The film opens with a cabin in the woods (thankfully the only horror cliche you’ll find in the whole run-time), and the rather unceremonious mercy-killing of Grandfather ‘Bud’ – an elderly gentleman visibly inflicted with what is only named in the film as a ‘sickness’. Straight off the bat the concept of the film as a comfortably familiar one – a mysterious, plague-like sickness has inflicted the population and we follow the trials and tribulations of a small band of survivors. However, It Comes At Night is as far from comfortable or familiar.
From the very beginning, with the harsh dispatching and disposing of poor Grandpa, the audience is made aware that this is a film that will – if nothing else – make you feel uncomfortable. The no-nonsense marketing of the movie prior to it’s release (you’ll probably have spotted the arresting poster with nothing on it but a red door and the title) should have been an immediate clue to the type of horror film this aspires to be. Far from the large-scale productions of ‘similar’ (I use this word loosely) recent films of the genre – think Contagion or even World War Z – It Comes At Night is a quiet horror movie that aims to unsettle and unnerve rather than terrify its audience.
“Shults cleverly explores what would happen if we stripped back the societal bonds that force us together and were left with nothing but the starkness of instinctual survival.”
Director Trey Edward Shults crafts as much a character-study as a traditional horror movie, drawing together two desperate families in a desolate woodland outpost hiding from an unknown outside threat, and depicting the inevitable breakdown in order. Much of the fear for the audience comes as much from what is not seen than what is actually shown on screen – and I’m sure I’ll save many a movie-goer from wasting their money if I say now that if CGI monsters are what you’re hoping for, this is perhaps not the film for you. That’s not to say there isn’t the occasional tasteful jump-scare, but the true horror of It Comes At Night comes from the human threat, and the lengths we will go to to protect our own. Shults cleverly explores what would happen if we stripped back the societal bonds that force us together and were left with nothing but the starkness of instinctual survival.
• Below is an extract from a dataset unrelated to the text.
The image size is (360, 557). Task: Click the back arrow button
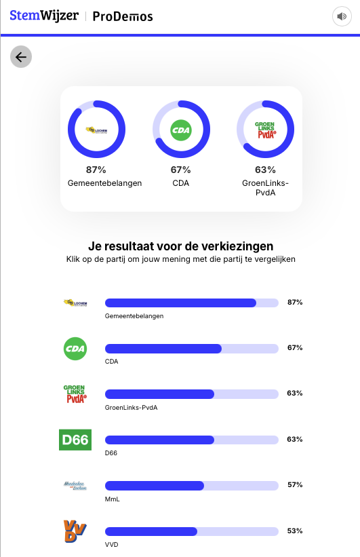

The only real issues with the film stem from irritating ‘dream sequences’ that continuously interrupt an otherwise succinct narrative. These are those moments where a main character encounters some gruesome terrifying ghoul, only to wake up in a cold sweat and realising, to the audience’s exasperation, that the whole thing never even happened. One cannot escape the feeling that these abstract segments were merely filler, and an excuse to add jump-scares and gore in a plot that otherwise doesn’t call for it. Dream sequences such as these are rarely used effectively, yet persist to be a cliche in almost every recent horror movie; used for it’s easy ‘shock’ value and to add minutes to the run time. In the case of It Comes At Night, as with so many other horror movies that rely on this trope, these dreams simply intrude on the plot without adding anything to the overall story, and ultimately comes off as frustratingly contrived.
Regardless of a few minor faults, It Comes At Night remains a refreshing addition to the genre and as a whole offers an ‘epidemic’ movie that doesn’t feel like it is covering old ground. For this reason alone, it is certainly worth a watch – whether you are a horror fan or not.